F. Miscellaneous Assertions

Assertion: Even patients whose personal doctor participates in their plan could find themselves without access to that physician if the plan drops that doctor or their employer switches health plans.

- FACT: First, a majority of Americans in network-based plans are in plans that also cover non-network providers, easing transitions for those who wish to continue being treated by a provider who has left a plan. And 92% of workers are offered a plan that covers non-network providers, easing transitions when an employer changes plans. Second, some transitions of care are inevitable; e.g., physicians often voluntarily leave plan networks. Because transitions are inevitable, plans are working on new ways to make transition arrangements with enrollees who are required to move from one health plan to another.

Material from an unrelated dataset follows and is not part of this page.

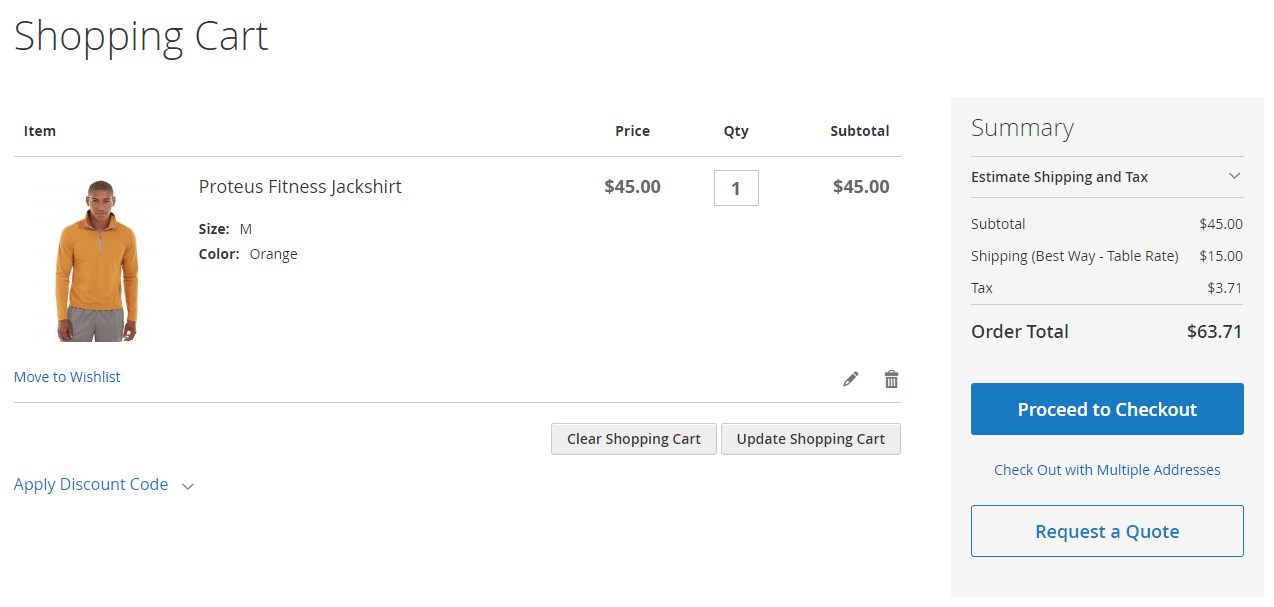Image resolution: width=1274 pixels, height=607 pixels.
Task: Click the Summary panel heading
Action: [x=1022, y=128]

Health plans understand the importance of a smooth transition between health care providers for patients with chronic or protracted illnesses. For example, the Colorado HMO Association and the Colorado Medical Society have jointly developed and agreed to a protocol for the transition of care for patients with special needs to facilitate the transfer of care. This protocol recognizes that practitioners as well as health plans have responsibilities for a smooth transition of care (Colorado HMO Association, Dec. 1996). It also is important to recognize that physicians may voluntarily leave health plans for their own business or personal reasons--a recent survey by the Georgia Association of HMOs found that the percentage of physicians choosing to leave a health plan (1.5%) was greater than the percentage who were involuntarily terminated by the plan (0.98%).



Assertion: Only a small number of managed care plans are accredited by independent quality review organizations.

- FACT: As of March 31, 1998, 42% of HMOs had received accreditation from the National Committee for Quality Assurance (NCQA, 1998). HMOs surveyed by NCQA include 75% of all HMO enrollees. Accreditation is also beginning to be extended to other types of health plans, such as PPOs. Additionally, JCAHO also has begun to accredit HMOs, and PPOs are beginning to be accredited by AAHCC/URAC and JCAHO.